* BEGIN Records *
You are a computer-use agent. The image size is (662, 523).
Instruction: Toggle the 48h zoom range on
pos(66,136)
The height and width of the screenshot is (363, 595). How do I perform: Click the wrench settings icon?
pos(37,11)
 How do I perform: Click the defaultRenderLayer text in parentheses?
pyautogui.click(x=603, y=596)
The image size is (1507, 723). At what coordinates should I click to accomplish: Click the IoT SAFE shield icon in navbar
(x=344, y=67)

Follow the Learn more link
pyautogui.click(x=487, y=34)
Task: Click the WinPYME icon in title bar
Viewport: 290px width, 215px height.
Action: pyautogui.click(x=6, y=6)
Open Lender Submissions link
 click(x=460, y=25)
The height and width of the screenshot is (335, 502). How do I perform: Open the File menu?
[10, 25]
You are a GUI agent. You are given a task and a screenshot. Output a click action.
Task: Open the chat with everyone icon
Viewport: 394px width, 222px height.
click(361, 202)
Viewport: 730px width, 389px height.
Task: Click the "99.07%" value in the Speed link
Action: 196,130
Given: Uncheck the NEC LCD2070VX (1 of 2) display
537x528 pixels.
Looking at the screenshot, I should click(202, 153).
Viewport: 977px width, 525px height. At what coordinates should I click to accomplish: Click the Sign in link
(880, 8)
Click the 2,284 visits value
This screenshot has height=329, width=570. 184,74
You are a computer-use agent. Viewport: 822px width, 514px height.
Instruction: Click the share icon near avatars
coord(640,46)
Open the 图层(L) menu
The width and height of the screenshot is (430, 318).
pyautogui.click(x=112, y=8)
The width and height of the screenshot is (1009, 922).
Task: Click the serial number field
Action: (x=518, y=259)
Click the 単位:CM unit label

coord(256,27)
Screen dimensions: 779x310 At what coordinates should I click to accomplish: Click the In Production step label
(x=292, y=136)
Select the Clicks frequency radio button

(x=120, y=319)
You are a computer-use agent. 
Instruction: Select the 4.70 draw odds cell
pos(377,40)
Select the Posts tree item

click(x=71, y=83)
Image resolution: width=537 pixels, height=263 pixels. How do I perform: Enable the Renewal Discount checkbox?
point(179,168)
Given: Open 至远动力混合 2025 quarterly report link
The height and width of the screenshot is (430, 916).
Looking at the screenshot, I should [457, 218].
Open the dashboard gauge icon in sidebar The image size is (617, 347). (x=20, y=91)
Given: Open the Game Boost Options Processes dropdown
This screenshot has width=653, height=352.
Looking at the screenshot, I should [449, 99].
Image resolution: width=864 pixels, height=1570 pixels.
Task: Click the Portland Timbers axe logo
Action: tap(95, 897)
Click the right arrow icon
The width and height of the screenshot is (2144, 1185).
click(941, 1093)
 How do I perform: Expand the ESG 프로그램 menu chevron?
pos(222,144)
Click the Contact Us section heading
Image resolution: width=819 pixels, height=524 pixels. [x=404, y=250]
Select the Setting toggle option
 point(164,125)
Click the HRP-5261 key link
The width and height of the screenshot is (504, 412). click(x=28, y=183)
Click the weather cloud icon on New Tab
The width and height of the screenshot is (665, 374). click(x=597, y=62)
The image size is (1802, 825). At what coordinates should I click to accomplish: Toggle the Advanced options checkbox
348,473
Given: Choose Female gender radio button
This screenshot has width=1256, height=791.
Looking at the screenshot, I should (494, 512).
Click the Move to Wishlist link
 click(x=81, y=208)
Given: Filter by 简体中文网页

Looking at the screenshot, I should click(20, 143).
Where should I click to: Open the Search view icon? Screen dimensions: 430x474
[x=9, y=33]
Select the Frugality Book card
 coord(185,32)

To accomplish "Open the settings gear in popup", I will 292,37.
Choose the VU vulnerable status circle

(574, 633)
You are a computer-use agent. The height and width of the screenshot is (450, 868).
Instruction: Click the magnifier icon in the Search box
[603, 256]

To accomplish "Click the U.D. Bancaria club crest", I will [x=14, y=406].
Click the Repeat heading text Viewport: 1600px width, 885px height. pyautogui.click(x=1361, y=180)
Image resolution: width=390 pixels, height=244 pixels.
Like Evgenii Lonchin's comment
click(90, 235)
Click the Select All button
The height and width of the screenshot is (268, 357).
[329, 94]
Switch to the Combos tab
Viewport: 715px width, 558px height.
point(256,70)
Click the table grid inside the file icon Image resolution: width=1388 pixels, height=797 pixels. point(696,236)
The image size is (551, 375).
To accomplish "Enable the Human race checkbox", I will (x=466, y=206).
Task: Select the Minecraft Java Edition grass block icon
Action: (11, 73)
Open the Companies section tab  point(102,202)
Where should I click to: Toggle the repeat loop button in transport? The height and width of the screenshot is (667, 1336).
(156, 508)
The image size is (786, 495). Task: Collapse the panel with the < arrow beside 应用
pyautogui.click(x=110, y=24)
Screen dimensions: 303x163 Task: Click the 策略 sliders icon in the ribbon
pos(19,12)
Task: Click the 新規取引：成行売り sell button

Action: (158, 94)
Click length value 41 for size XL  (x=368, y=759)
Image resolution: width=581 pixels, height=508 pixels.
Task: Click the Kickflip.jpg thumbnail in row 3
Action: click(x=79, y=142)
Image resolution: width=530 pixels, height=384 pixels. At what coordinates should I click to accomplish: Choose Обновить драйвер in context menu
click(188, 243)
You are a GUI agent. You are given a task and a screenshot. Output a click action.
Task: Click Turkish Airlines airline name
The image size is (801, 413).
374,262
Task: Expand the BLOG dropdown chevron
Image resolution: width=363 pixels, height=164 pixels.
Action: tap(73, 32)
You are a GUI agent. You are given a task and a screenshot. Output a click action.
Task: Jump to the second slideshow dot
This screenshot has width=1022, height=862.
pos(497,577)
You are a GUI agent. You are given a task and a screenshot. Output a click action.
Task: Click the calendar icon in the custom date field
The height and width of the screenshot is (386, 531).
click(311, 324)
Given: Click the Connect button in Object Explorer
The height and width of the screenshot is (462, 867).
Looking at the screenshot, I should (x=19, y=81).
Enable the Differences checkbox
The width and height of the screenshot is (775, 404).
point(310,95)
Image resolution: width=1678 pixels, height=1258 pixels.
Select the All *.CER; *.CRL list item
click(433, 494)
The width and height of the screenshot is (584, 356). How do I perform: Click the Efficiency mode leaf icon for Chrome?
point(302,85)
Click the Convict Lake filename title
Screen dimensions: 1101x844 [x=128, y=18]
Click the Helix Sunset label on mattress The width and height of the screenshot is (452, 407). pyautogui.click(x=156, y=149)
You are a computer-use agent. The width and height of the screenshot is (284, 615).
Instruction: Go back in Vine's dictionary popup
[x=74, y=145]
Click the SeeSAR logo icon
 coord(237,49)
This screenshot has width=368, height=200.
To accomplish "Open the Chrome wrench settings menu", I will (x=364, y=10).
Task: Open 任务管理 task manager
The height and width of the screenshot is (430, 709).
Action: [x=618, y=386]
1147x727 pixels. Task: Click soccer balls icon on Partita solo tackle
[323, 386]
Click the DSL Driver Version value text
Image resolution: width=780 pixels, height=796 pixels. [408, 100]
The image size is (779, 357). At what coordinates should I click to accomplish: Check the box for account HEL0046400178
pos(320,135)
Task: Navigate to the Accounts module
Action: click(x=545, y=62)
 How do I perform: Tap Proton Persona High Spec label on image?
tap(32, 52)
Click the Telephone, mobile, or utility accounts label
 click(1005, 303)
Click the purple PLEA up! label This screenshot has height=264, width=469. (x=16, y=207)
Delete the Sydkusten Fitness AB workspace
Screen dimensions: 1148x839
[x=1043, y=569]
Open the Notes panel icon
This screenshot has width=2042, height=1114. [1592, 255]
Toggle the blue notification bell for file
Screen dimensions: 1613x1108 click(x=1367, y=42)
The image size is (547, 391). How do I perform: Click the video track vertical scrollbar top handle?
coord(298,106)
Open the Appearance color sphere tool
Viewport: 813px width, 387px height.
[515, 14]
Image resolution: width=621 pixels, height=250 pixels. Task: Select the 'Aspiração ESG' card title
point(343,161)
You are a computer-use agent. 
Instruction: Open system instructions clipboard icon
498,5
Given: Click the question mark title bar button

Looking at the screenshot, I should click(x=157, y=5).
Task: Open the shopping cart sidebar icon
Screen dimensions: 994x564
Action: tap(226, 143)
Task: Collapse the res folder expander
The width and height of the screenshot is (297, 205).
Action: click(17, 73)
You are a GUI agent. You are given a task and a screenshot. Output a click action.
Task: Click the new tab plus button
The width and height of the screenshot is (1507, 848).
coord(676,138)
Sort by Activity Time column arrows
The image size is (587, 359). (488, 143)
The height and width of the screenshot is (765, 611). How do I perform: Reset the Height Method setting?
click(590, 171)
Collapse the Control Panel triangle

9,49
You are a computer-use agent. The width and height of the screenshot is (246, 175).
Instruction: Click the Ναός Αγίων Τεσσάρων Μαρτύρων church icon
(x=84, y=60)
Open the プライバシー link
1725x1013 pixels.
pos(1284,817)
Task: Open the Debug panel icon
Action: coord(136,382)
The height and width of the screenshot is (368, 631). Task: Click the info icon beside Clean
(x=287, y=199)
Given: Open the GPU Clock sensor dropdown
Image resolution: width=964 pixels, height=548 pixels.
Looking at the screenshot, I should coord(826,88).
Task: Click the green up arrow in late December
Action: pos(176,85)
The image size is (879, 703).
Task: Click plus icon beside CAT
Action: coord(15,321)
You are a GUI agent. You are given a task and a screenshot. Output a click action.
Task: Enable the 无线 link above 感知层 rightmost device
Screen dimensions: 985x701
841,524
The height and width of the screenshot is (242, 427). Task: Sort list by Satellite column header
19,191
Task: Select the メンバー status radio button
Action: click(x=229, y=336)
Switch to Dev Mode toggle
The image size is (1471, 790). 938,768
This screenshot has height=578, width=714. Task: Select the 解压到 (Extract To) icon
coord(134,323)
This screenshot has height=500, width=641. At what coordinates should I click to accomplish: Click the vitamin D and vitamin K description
* END Records *
Written exercise>
Reproduce the lines verbatim, beginning at the line that contains "Given: Choose Female gender radio button" and stopping after the line that contains "Click the Repeat".

Reply to the task>
Given: Choose Female gender radio button
This screenshot has width=1256, height=791.
Looking at the screenshot, I should (494, 512).
Click the Move to Wishlist link
 click(x=81, y=208)
Given: Filter by 简体中文网页

Looking at the screenshot, I should click(20, 143).
Where should I click to: Open the Search view icon? Screen dimensions: 430x474
[x=9, y=33]
Select the Frugality Book card
 coord(185,32)

To accomplish "Open the settings gear in popup", I will 292,37.
Choose the VU vulnerable status circle

(574, 633)
You are a computer-use agent. The height and width of the screenshot is (450, 868).
Instruction: Click the magnifier icon in the Search box
[603, 256]

To accomplish "Click the U.D. Bancaria club crest", I will [x=14, y=406].
Click the Repeat heading text Viewport: 1600px width, 885px height. pyautogui.click(x=1361, y=180)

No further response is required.